Comprei uma recarga de dez meticais da Movitel e converti o valor em megabyts. O resultado desta operação permite-me ir ao Youtub e ficar lá durante três horas a ouvir música. A assistir, em deferido, a memoráveis espectáculos dos meus ídolos, que ainda são os mesmos. Três horas de viagem consecutiva, embalado numa nave espacial que levita na órbita do espírito, é verdadeiramente uma catarse. E eu, por mais que o desejasse, não teria outra escolha que não fosse entregar-me todo, por inteiro, ao apelo inegável da música. Da boa música.

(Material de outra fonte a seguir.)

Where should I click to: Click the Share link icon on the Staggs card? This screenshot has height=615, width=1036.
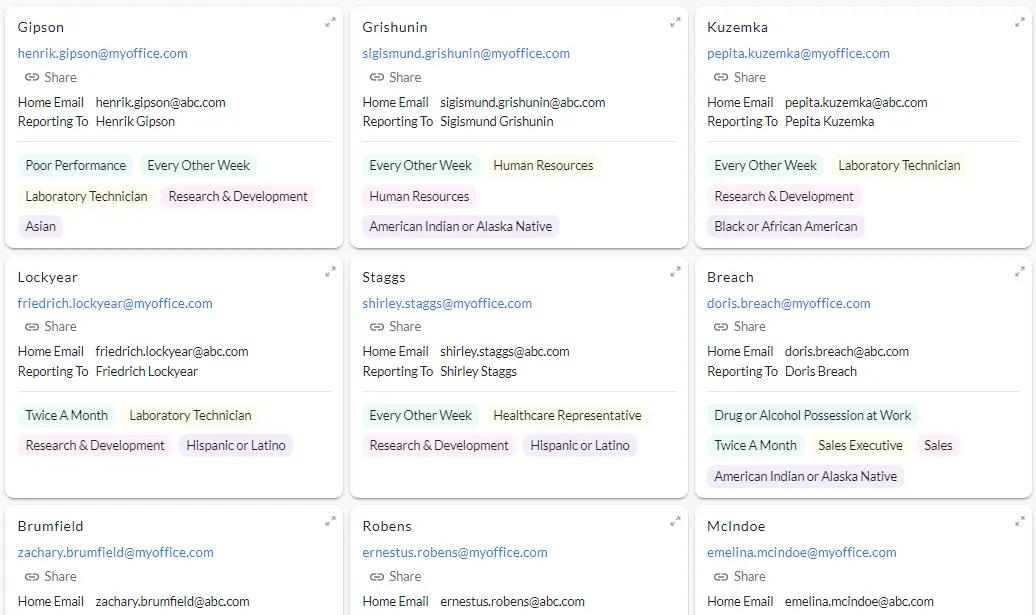376,327
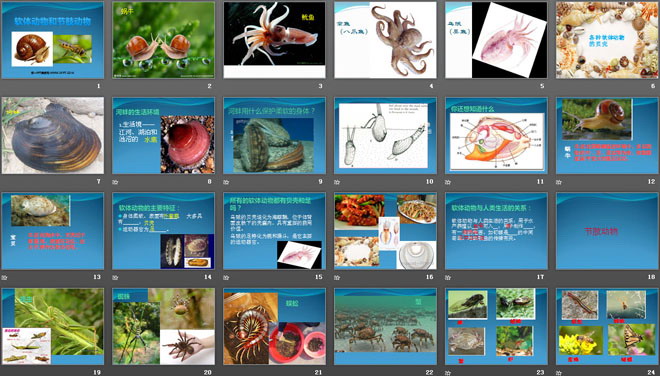
Task: Select the squid slide on black background
Action: point(274,40)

A minha casa está implantada num enorme quintal onde disponta um pequeno pomar de quatro laranjeiras. Tenho ainda duas mangueiras, dois limoeiros, uma toranjeira e um desabrochamento de plantas de camomila. Aqui reina o silêncio, poucas vezes interrompido pela comunicação entre mim e a senhora dona que está aqui para me dar algum azimute. De resto tenho a liberdade total para fazer as minhas coisas, e uma dessas coisas que gosto de fazer, é ouvir música. E ver shows que a memória jamais apagará.
Já perdi o hábito de estar na sala a ver televião. Este lugar para mim tornou-se um claustro, ou seja, quando estou aqui a sensação que tenho é de que os meus pulmões degeneraram. Falta-me ar. É por isso que que busco recorrentemente a sombra das minhas árvores, onde me sento na cadeira de palha a ouvir, ou a música dos pássaros, ou vomitada pelos pequenos alfitalantes do meu computador, ou ainda a própria música do coração.
Acho tudo isto muito admirável. Nas manhãs são as tuta-negras que me acordam quando o dia ainda é uma aurora, e no final da tarde são as rolas que me avisam, no seu recolher, arrulhando melancolias, sobre a chegada lenta da noite. As aves aproveitam a copa das minhas árvores, e poisam irrequiestas para agradecerm a Deus, cantando canções que oiço todos os dias sem me cansar. Amiúde descem e pisam a terra com as frágeis patas, procurando algo para debicar sem medo de mim.
Mas hoje estou com o computador ligado debaixo desta mangueira. Quero ouvir a música dos meus ídolos, aproveitando os “megas” convertidos dos dez meticais. Sinto-me feliz. Livre. E sem saber porquê, comecei por um rock-blues, bem içado pelas mãos de uma panóplia de ouro, Buddy Guy, Eric Clapton, John Winter, Robert Cray, Humbert Sumlin. Eles tocam “Sweet home Chicago”, uma verdadeira catarata de guitarras tocadas por gente auspiciosa. Fazem parte do meu tempo, porém isso não me basta. Não me saceia.
Procurei Louis Armstrong, nascido antes da Segunda Guerra Mundial (1901), e o que eu queria ouvir dele era Hello Dolly e What a Wonderful World. Senti-me elevado. Mesmo assim não podia esgotar a minha conta sem ver e ouvir Fela Kuti e o inevitável Hugh Masekela, que me levou para sempre na apresentação que fez em Lugano, em 2009, cantando o inultrapassável “Stimela”. Foi aqui onde percebi tudo, Hugh nasceu para cantar. E tocar trompeta. No cume.
Sigo este ritual de forma quase religiosa, e este imenso verde que me cerca, e ajuda na regulação do gás carbónico na atmosfera, é mais do que isso. É uma importante plateia que me leva a vastidão do mundo da música, onde o coração transborda e outorga a paz. Na verdade, este verde leve dá-me isso. De graça.